These attributes enable advanced analytics such as product lifecycle evaluation, category-level performance, and profitability estimation.

### **B. Sales Table (Daily Transaction Data)**
Captures every sales transaction over the 18-month period, enriched with customer, pricing, and operational details. This table is the core source for identifying demand patterns, seasonality, and price-driven behavior.

**Key Columns**
- `sale_id`  
- `product_id`  
- `sale_date`  
- `quantity_sold`  
- `selling_price_at_time`  
- `revenue`  
- `profit`  
- `customer_type` (retail, wholesale, online, store)  
- `region` (Nairobi, Mombasa, Kisumu, etc.)  
- `payment_method` (cash, mpesa, card, transfer)  
- `discount_applied`  
- `order_channel` (website, app, store)  
- `promotion_flag` (0/1)

This table supports analysis of demand shifts, pricing effects, regional behavior, and channel performance.

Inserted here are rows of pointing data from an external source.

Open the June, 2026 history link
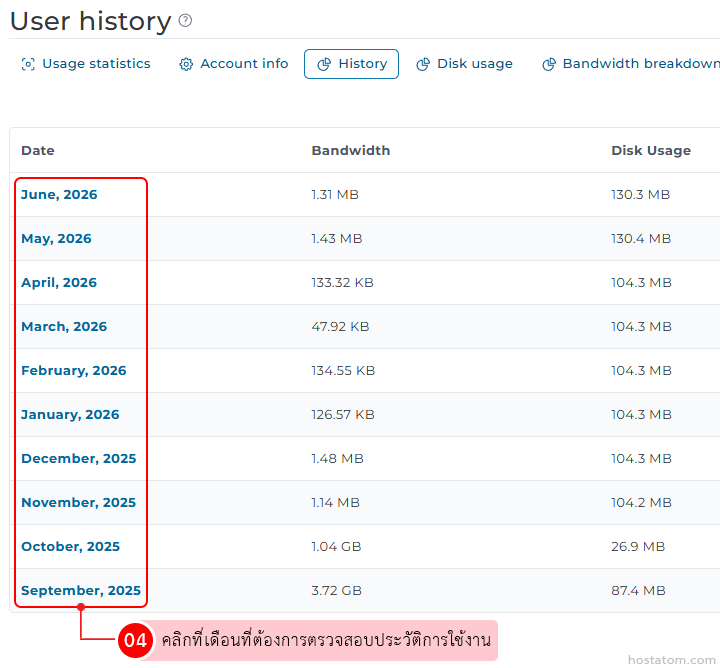 [59, 195]
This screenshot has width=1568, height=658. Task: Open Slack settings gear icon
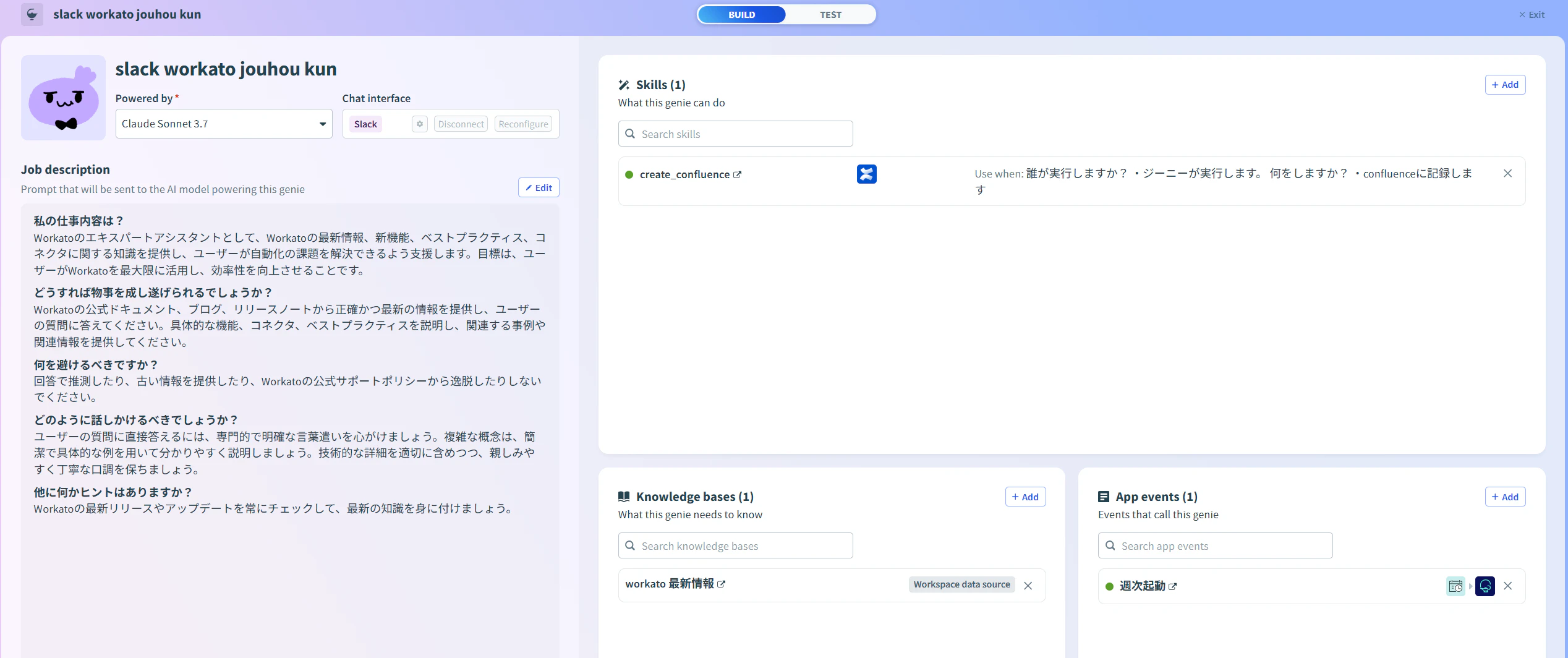(420, 124)
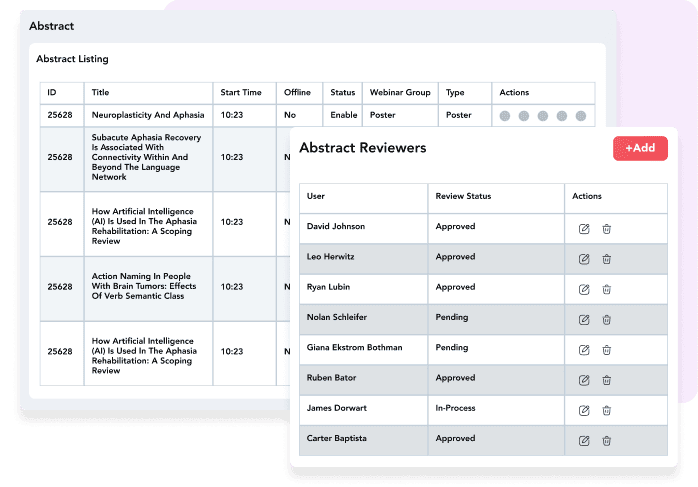The image size is (698, 487).
Task: Edit reviewer Ruben Bator
Action: [x=584, y=380]
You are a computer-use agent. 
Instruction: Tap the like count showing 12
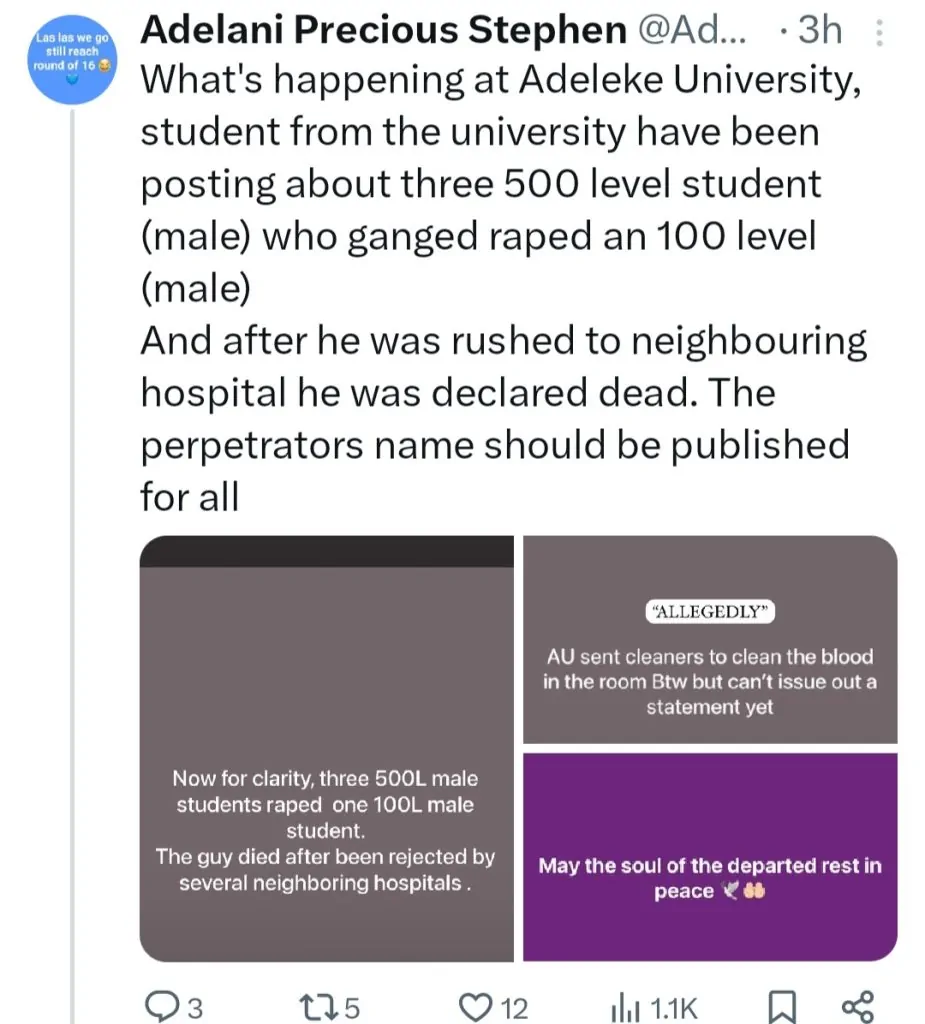(514, 1008)
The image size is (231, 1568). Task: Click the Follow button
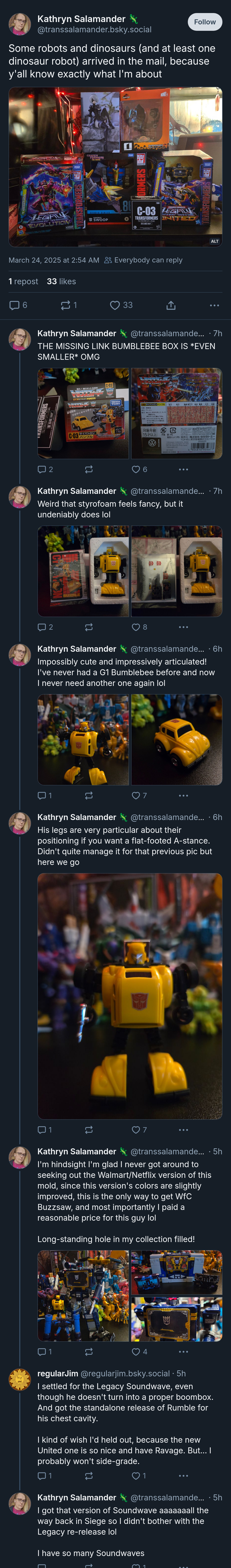pos(205,22)
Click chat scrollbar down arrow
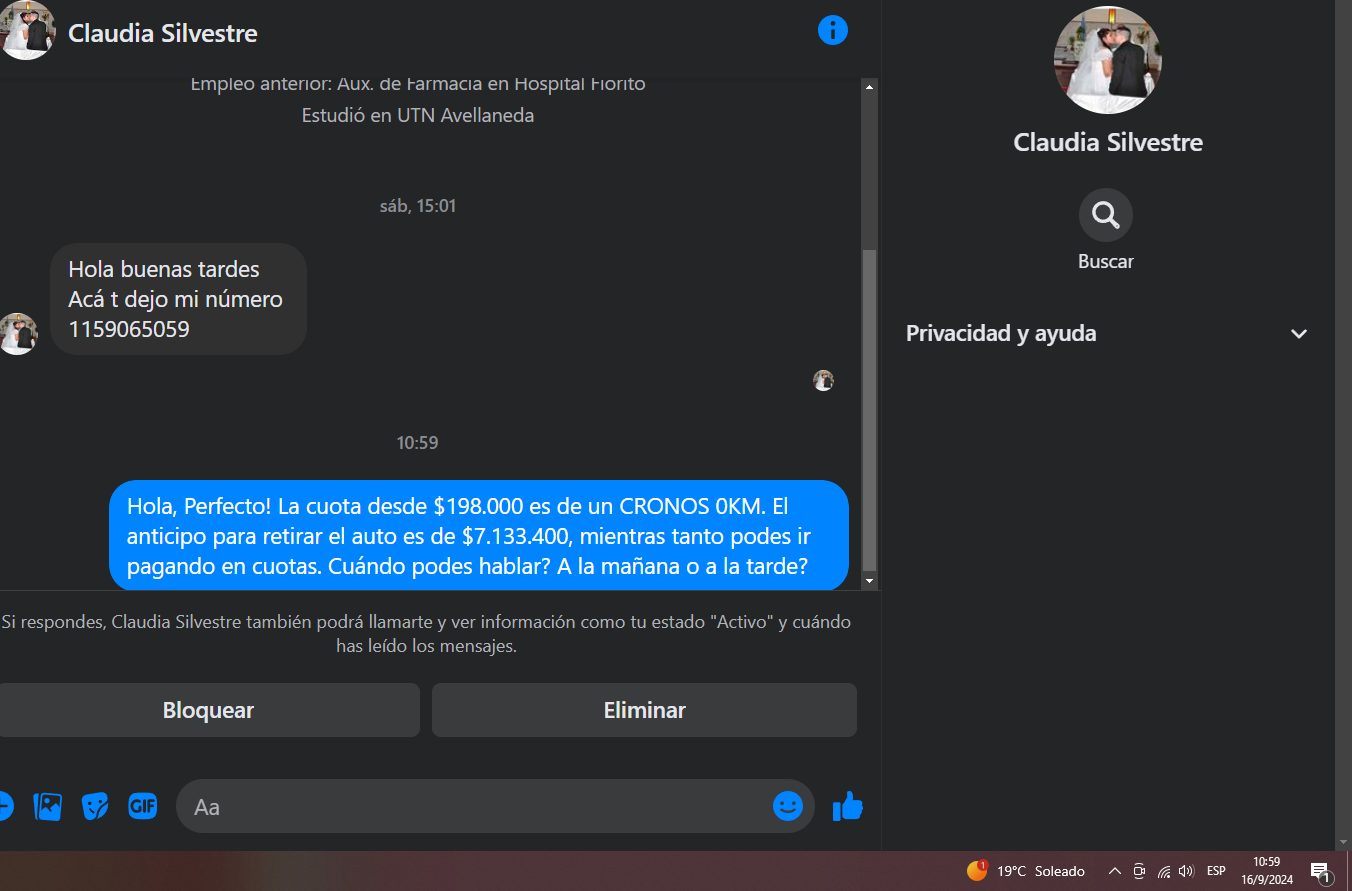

### **C. Inventory Table**
Provides operational stock information and logistics-related attributes that help determine inventory stability and future replenishment requirements.

**Key Columns**
- `product_id`  
- `current_stock`  
- `reorder_level`  
- `safety_stock`  
- `lead_time_days`  
- `last_restock_date`  
- `warehouse_location`  
- `max_capacity`  
- `stock_value`

This table supports forecasting stock depletion, identifying risks, and optimizing purchases.

### **D. Suppliers Table**
Contains supplier details used to model lead times, delivery reliability, and sourcing impact on forecasting.

**Key Columns**
- `supplier_id`  
- `supplier_name`  
- `contact_email`  
- `country`  
- `delivery_lead_time_days`  
- `reliability_score`

This enables simulation of supply chain delays and supplier performance trends.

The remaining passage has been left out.